◆ Exercise description ◆
Continue the mailing-list post about dormant mode and Neighbor Discovery, picking up after its last sentence; the lines that follow it are separate.

=== Passage shown ===

Most wireless link protocols that provide robust dormant mode support have a separate dormant mode (aka paging) signaling channel that is extremely narrowband and requires very low receiver power to monitor. This channel is independent of the traffic channel over which IP traffic goes. Requiring the terminal to wake up periodically, bring up the traffic channel for an RA, then go to sleep again would result in considerably less power saving than if the separate dormant mode channel is used. This is why your laptop can't really do power efficient dormant mode on its 802.11 interfaces (802.11 has no separate dormant mode signaling channel), while your cell phone regularly gets something like 30 hours of dormant mode before the battery runs out (cellular protocols do have such channels).

               jak

----- Original Message ----- From: "Pars Mutaf" <[EMAIL PROTECTED]>
To: "Francis Dupont" <[EMAIL PROTECTED]>
Cc: <ipv6@ietf.org>
Sent: Tuesday, August 08, 2006 5:18 AM
Subject: Re: Proposal to change aspects of Neighbor Discovery


Hello,

On Tue, 2006-08-08 at 12:37 +0200, Francis Dupont wrote:
 In your previous mail you wrote:

   The I-D:
   draft-madanapalli-ipv6-periodic-rtr-advts-00.txt
   proposes several changes to ND procedures and parameters.

=> I strongly object not about the document itself but about its
principle because IMHO the link-layer should adapt, not the network layer.

=== Dataset content ===

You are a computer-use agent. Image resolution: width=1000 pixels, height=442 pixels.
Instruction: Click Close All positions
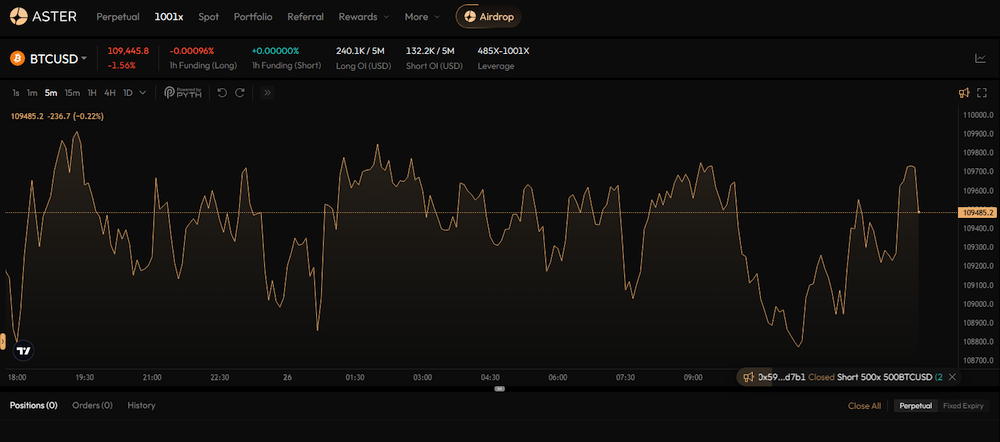[864, 406]
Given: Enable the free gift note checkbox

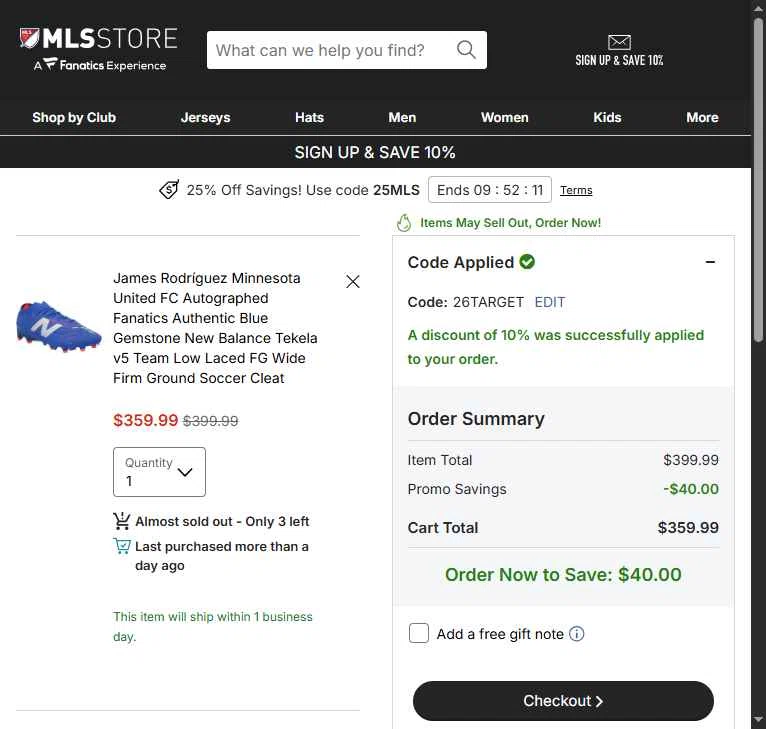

===

◆ Written reply ◆
I agree with you of course. But I was thinking of this issue,
i.e. "how the link layer could adapt?"... It's not that easy.

Ideally, the dormant host's receiver circuit would be synchronized with
the router's periodic RAs. The receiver circuit would be switched ON
exactly when the RA arrives. But unfortunately, between the AR and the
host, there is an access point. The RA messages may be queued and
delayed at the access point (mixed up with other link layer frames).
This queuing delay may foil our dormant mode synchronization, and the
host may miss the RA messages :-(

This means that, perfect dormant mode synchronization can be more easily
achieved between the host and the access point (i.e. at the link layer).
In this case, however, the router's RAs will awaken the dormant host.
(unless the L2 access point recognizes the RA packets and forwards them
at the right time, i.e. when the host's receiver is ON).

Difficult issue.

Regards!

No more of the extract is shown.